Main cast: Halle Berry (Patience Phillips/Catwoman), Benjamin Bratt (Tom Lone), Sharon Stone (Laurel Hedare), Lambert Wilson (George Hedare), and Frances Conroy (Ophelia)
Catwoman is a bad movie, oh yes. But what makes it an infuriating movie to watch is how blatantly sexist it is. The scriptwriters John Brancato, Michael Ferris, and John Rogers – look, ma, they are all men! – just have to have Catwoman in a plot about the evil of using cosmetics, wow. And how nice that it has a photogenic heroine advocating that beauty is more than skin deep. And even better, Patience Phillips or Catwoman in this movie spends a lot of time feeling guilty because she is keeping her identity as Catwoman a secret from her cop love interest Tom Lone. Funny, I never see Clark Kent or Bruce Wayne jumping around worrying that their girlfriends will hate them if these women ever learn that they are neurotic weirdos fighting villains in shiny spandex underwear. Could it be that these scriptwriters imagine that Catwoman, being a mere woman, can have all sorts of powers but she’ll just die inside if her man doesn’t love her?
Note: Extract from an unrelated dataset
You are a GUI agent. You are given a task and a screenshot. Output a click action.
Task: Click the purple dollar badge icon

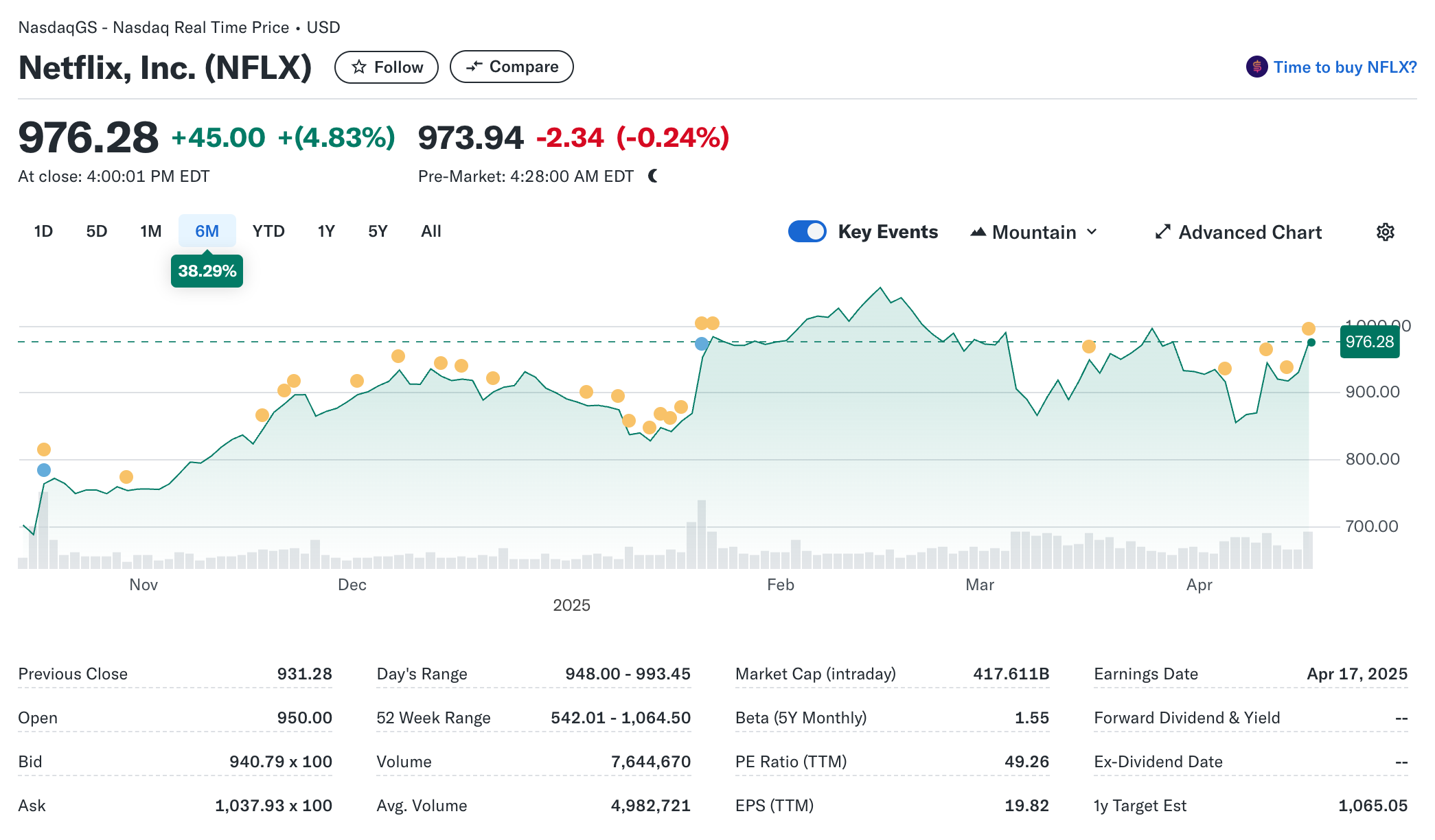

On the bright side, at least it is honest in saying that Patience is wearing S&M gear from an adult store instead of pretending that her revealing outfit is supposed to be “practical”, I suppose.
In this movie, our timid heroine Patience Phillips is an ad executive in a cosmetic company. She falls down a building after witnessing things that she shouldn’t be seeing and realizing that the cosmetic cream they are selling can cause horrific side effects in the users. The Egyptian goddess of cats, Isis, revives her however and Patience learns that she now has the agility and traits of a cat. Thus Catwoman is born and her first course of action is to take down the evil cosmetics company. Alas, the cop Tom Lone complicates matters in a way Bruce Wayne is never complicated when he falls for a reporter or something, because this movie wants me to understand that as a mere woman, Catwoman is emotional and therefore can’t separate her emotions from her thoughts.
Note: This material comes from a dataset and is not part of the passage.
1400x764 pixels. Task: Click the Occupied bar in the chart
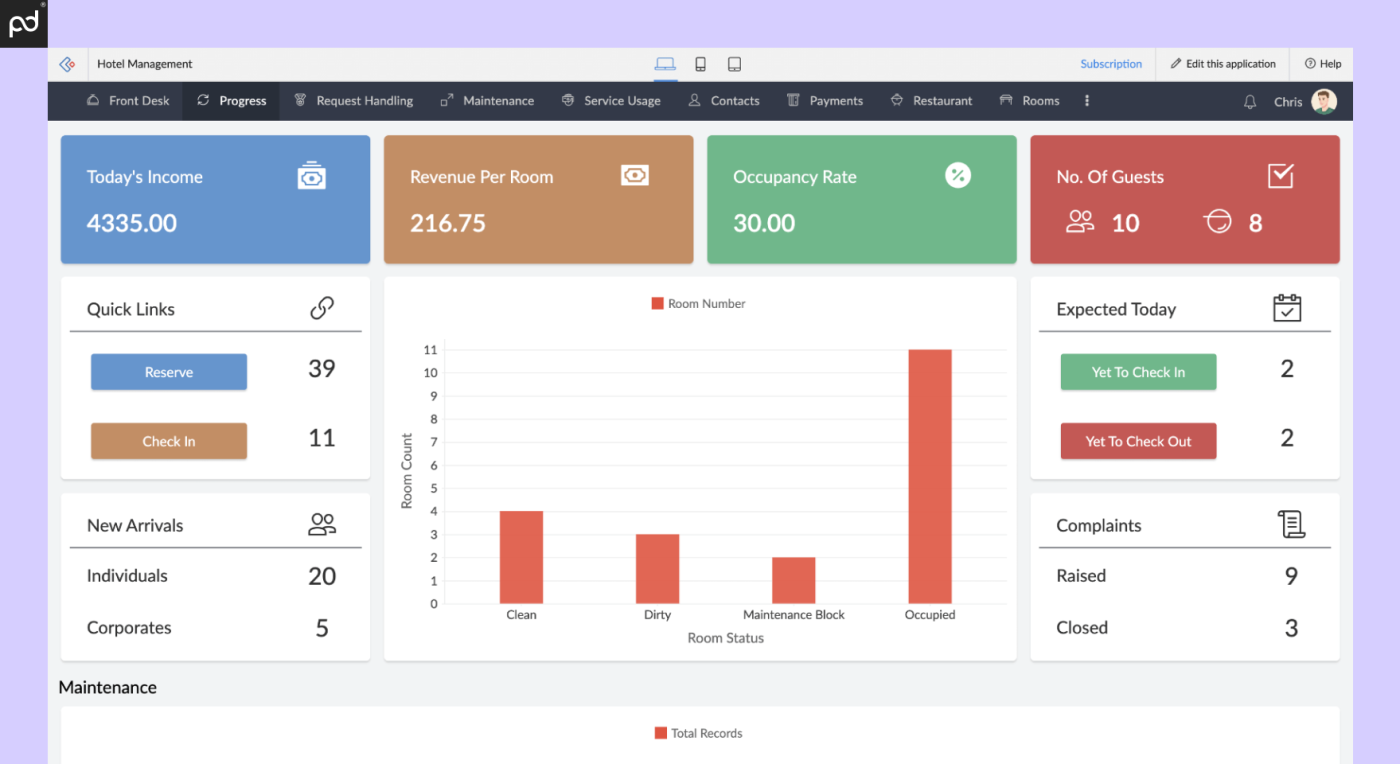[929, 475]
Yes, the movie is bad. Listing down the flaws of this movie will result in a long list. At the top of the list has to be Halle Berry’s unconvincing portrayal as Catwoman. Catwoman is supposed to be sexy and naughty but Ms Berry plays her role as if she’s some Amish woman pretending to be a sexpot. The camera often zooms around in dizzying speed, never letting me see a scene long enough to even figure out what is going on sometimes, and the dialogues in the movie is often heavy-handed but banal, involving tedious monologues with the words “heart” and “hope”. The one good thing is probably Sharon Stone camping it up in this movie but maybe that’s because she’s just so happy to be in a movie after who knows how long.
But ultimately, the patronizing treatment of Catwoman towards its lead character, who is supposed to be a (sort of) feminist and/or lesbian icon, is its biggest flaw. Make her a sex object, objectify her, put her in revealing costumes – that’s all good with me; I wish this movie actually succeeds in some way to make Catwoman sexy instead of awkward like Miss Berry is in her role. However, it is not right to mutate Catwoman into some empty-headed infatuated ninny out of some Sweet Valley High novel!